<<<<

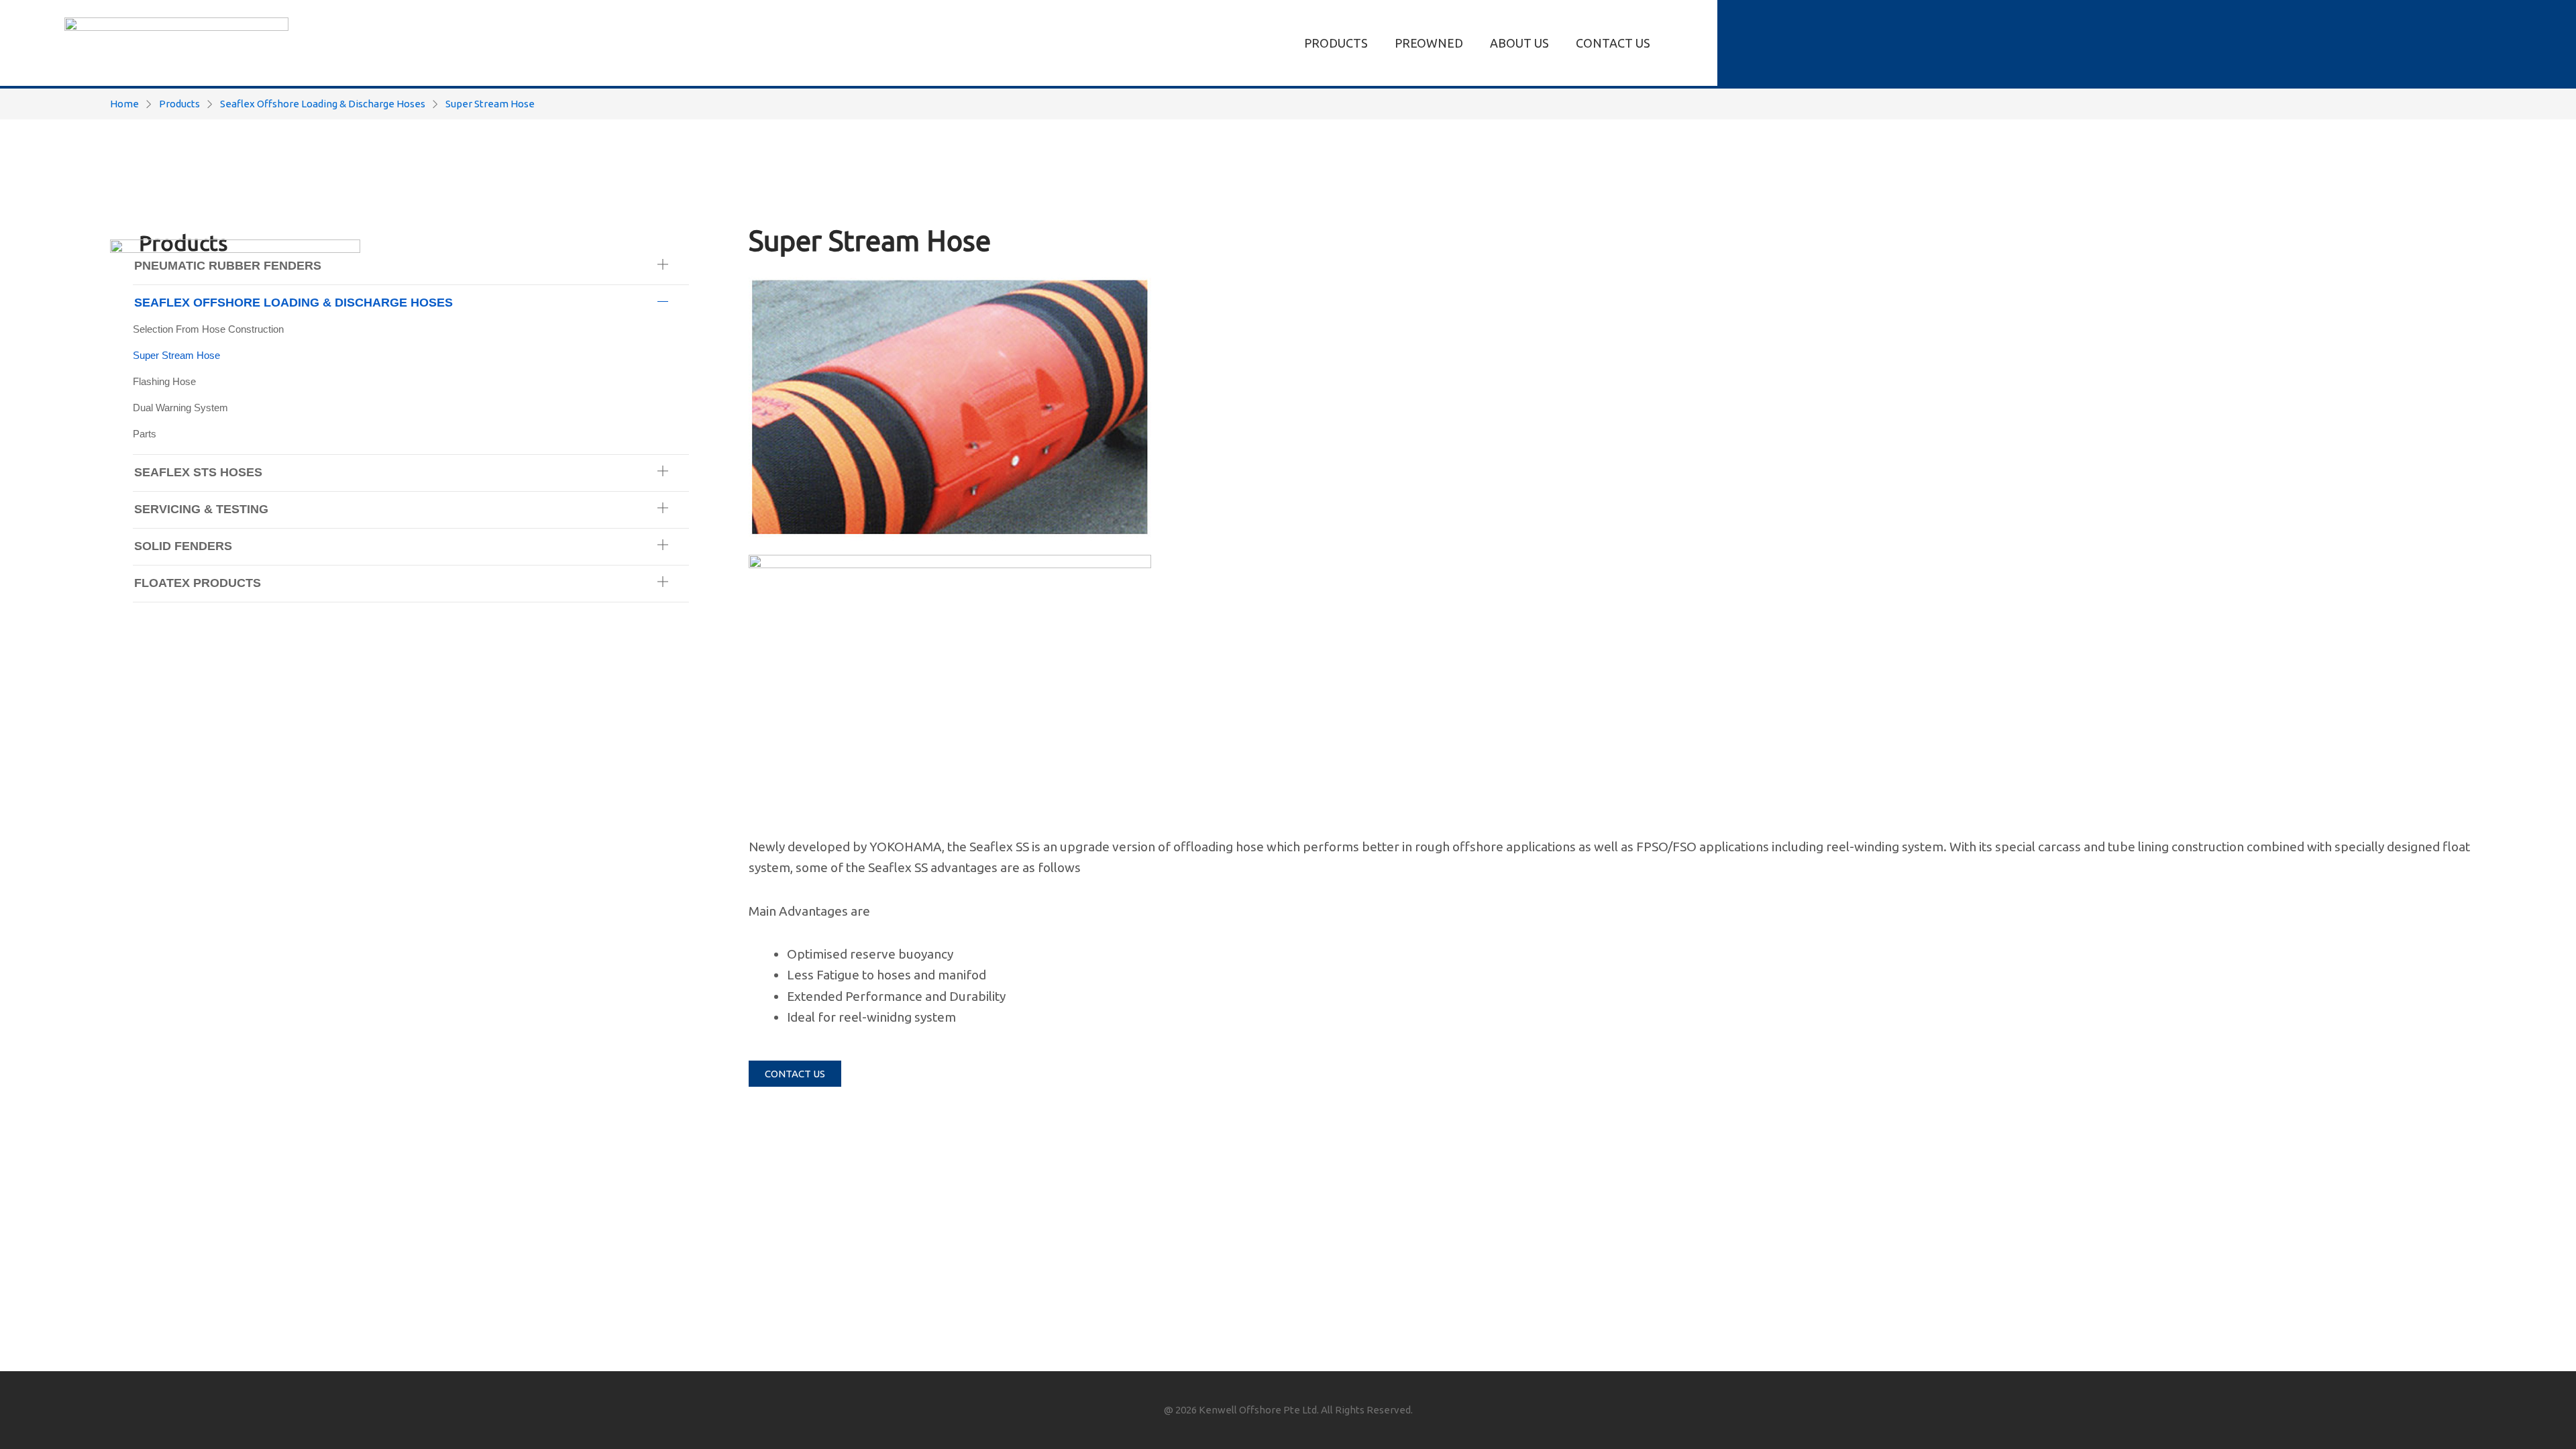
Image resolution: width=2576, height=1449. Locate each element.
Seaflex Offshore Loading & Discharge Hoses (322, 103)
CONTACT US (1613, 43)
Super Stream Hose (490, 103)
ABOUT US (1519, 43)
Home (124, 103)
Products (179, 103)
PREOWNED (1429, 43)
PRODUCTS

>>>>

**What you will do:**
A word-for-word copy of the listing is needed. It must not include the pictures.

**Answer for the task:**
Image resolution: width=2576, height=1449. Locate each element.
Seaflex Offshore Loading & Discharge Hoses (322, 103)
CONTACT US (1613, 43)
Super Stream Hose (490, 103)
ABOUT US (1519, 43)
Home (124, 103)
Products (179, 103)
PREOWNED (1429, 43)
PRODUCTS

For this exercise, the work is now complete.